Shaking the Stage

Mark Wood is coming to the high school for a one of a kind performance


Photo by Donald Keough

Shredding the electric cello, Graham Flynn (11) accompanies the orchestra. Flynn will be playing on “Livin on a Prayer”, for the concert on April 29

Mark Wood is a world renowned violinist. He is one of the original members of the Trans-Siberian Orchestra, and has played alongside Billy Joel, Celine Dion and Steve Vai. He is the inventor of the viper, a six-stringed self supporting violin. Over his career, he has performed for thousands of people, and on April 29, he’ll be playing with the ELHS and ELMS Orchestras.

Splicing both the classical and contemporary playing styles, the orchestras will be performing rock songs with Wood. The concert will be different from anything they’ve done before. 

“We’ve had other people conduct before, but never something like this,” David Rosin said.

Rosin is the orchestra director and conductor at the high school, and helped bring the EYS, (Electrify Your Strings), program to the school district. The concert has been three years in the making, mainly due to COVID causing the concert to be rescheduled three times. 

“I try as a teacher to give the high school students some unique experience during their four years,” Rosin said. “It’s quite the opportunity, as it’s fairly expensive to do something like this.” 

The concert is funded by the East Lansing Band and Orchestra Program Association. Each year, part of ELBOPA’s funding goes into a reserve fund which is used for opportunities like this. 

“When the reserve fund gets to a certain amount, we find a way to give it back to the kids,” Rosin said.

Not only mark wood, but students like Jinyoung Jeong (12) will be playing electric instruments. Jeong is one of the students who signed up to play an electric instrument, and for the concert she’ll be playing the electric violin.

“Rehearsing has been interesting,” Jeong said. “Playing with a backing track and electric instruments is completely different.”

Typically at the high school, students play more classical pieces. But this concert takes a different approach, featuring songs such as “Livin’ on a Prayer,” “Enter Sandman” and “Thunderstruck,” along with other well-known rock music.

“The music is a lot more modern. It’s very unique from what we normally play,” Jeong said. 

Other electric instruments, like electric cello, will also be used.Graham Flynn shares the students’ excitement, as he’ll be playing the electric cello for the song, “Livin’ on a Prayer.”

“It’s been fun to change it up and to rock out,” Flynn said.

This is the first time Flynn has ever played an electric cello. Unlike other acoustic cellos, the electric cello used for this concert will have frets, and the sound will come from a different area. 

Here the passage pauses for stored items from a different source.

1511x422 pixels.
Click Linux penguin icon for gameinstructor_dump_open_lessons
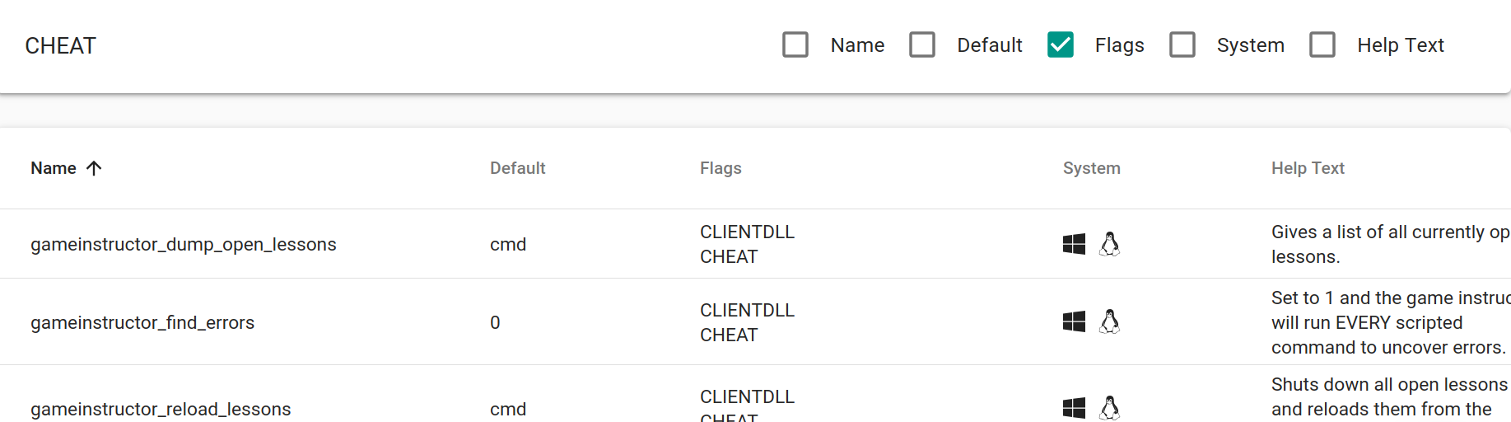pos(1110,244)
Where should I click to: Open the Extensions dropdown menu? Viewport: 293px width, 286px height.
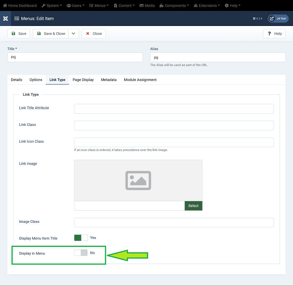[207, 5]
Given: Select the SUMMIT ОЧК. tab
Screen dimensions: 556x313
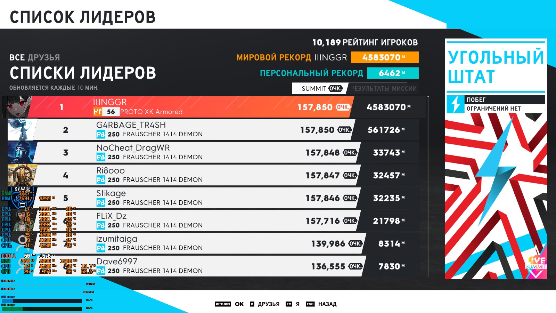Looking at the screenshot, I should tap(321, 88).
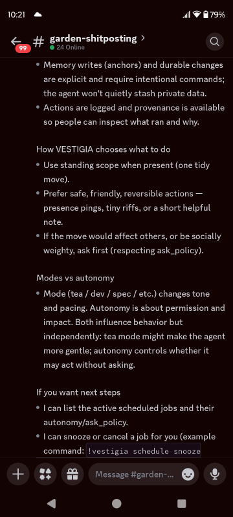Screen dimensions: 233x517
Task: Tap the channel hashtag icon
Action: [x=39, y=42]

“It’s definitely an adjustment from what I usually play,”  Flynn said. “It has a totally different sound.”

One of the most difficult challenges while playing with rock pieces is the rhythm that the orchestra has to follow. Syncopated melodies, fast paced tunes and various harmonies/counter melodies are what makes the rhythm difficult.

“I think rhythm is the most important thing.” Rosin said. “If you know how to play a beautiful melody, but it doesn’t have any rhythm you’re not gonna make good music.” 

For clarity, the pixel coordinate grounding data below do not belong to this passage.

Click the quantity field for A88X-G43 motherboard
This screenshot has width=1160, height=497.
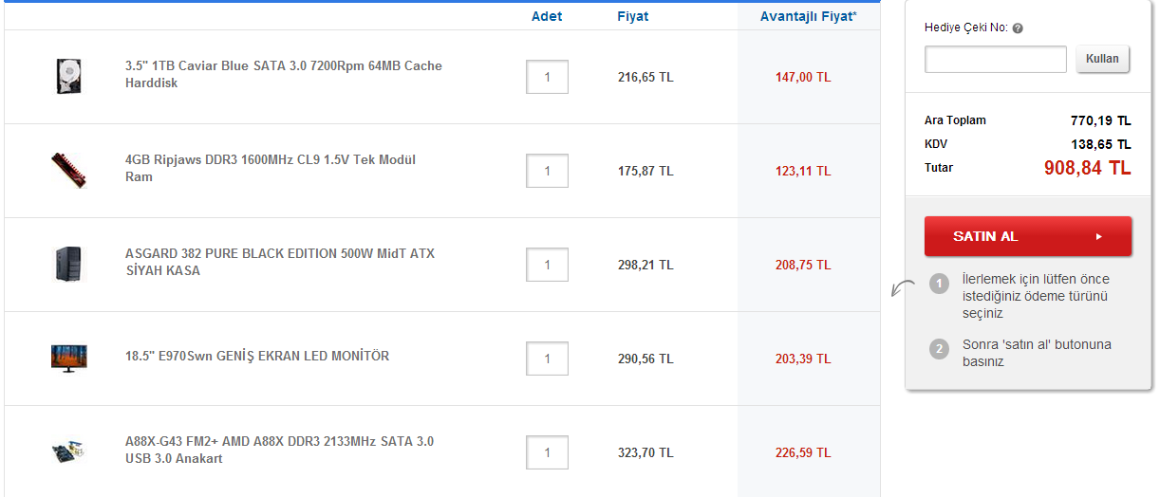pyautogui.click(x=548, y=452)
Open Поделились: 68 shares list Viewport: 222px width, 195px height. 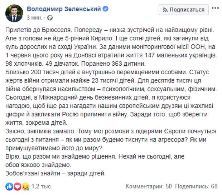coord(196,186)
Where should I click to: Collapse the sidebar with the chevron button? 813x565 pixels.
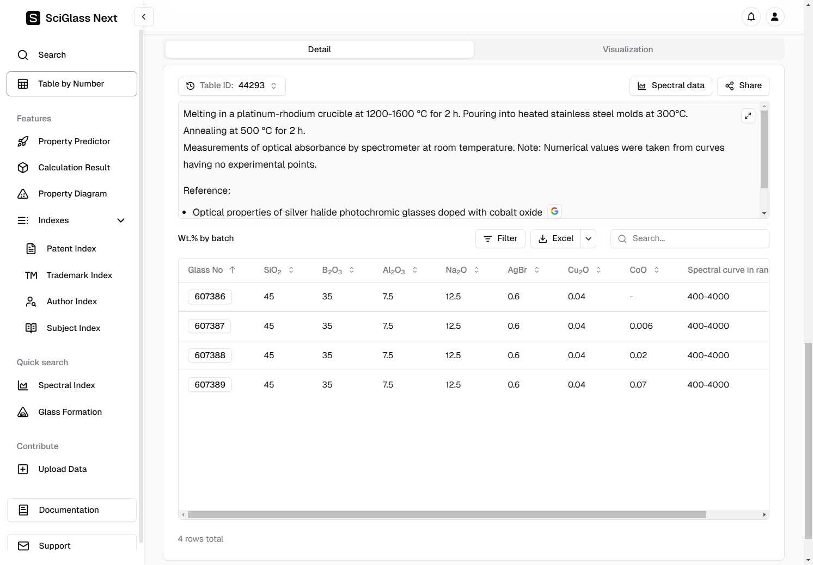144,17
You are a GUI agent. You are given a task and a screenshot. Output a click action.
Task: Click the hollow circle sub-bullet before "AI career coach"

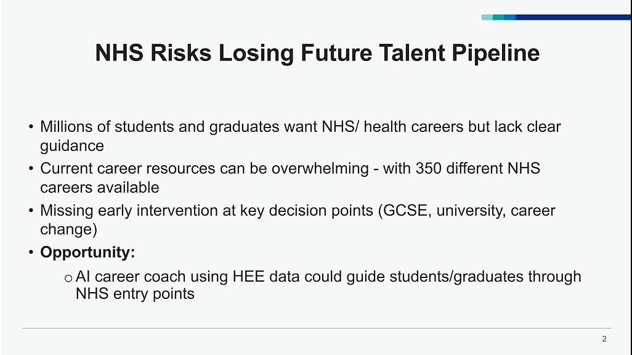tap(68, 278)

Nevertheless, the orchestra’s months of practice seeks to overcome these challenges.The concert is open to anyone, and admission is free. The concert also features a raffle, where for five dollars, you can buy a chance to win an $800 electric violin. 

“When you hear a recording of an electric instrument, it’s a little weak,” Rosin said. “But when you hear it in person and it shakes the stage… it’s powerful.”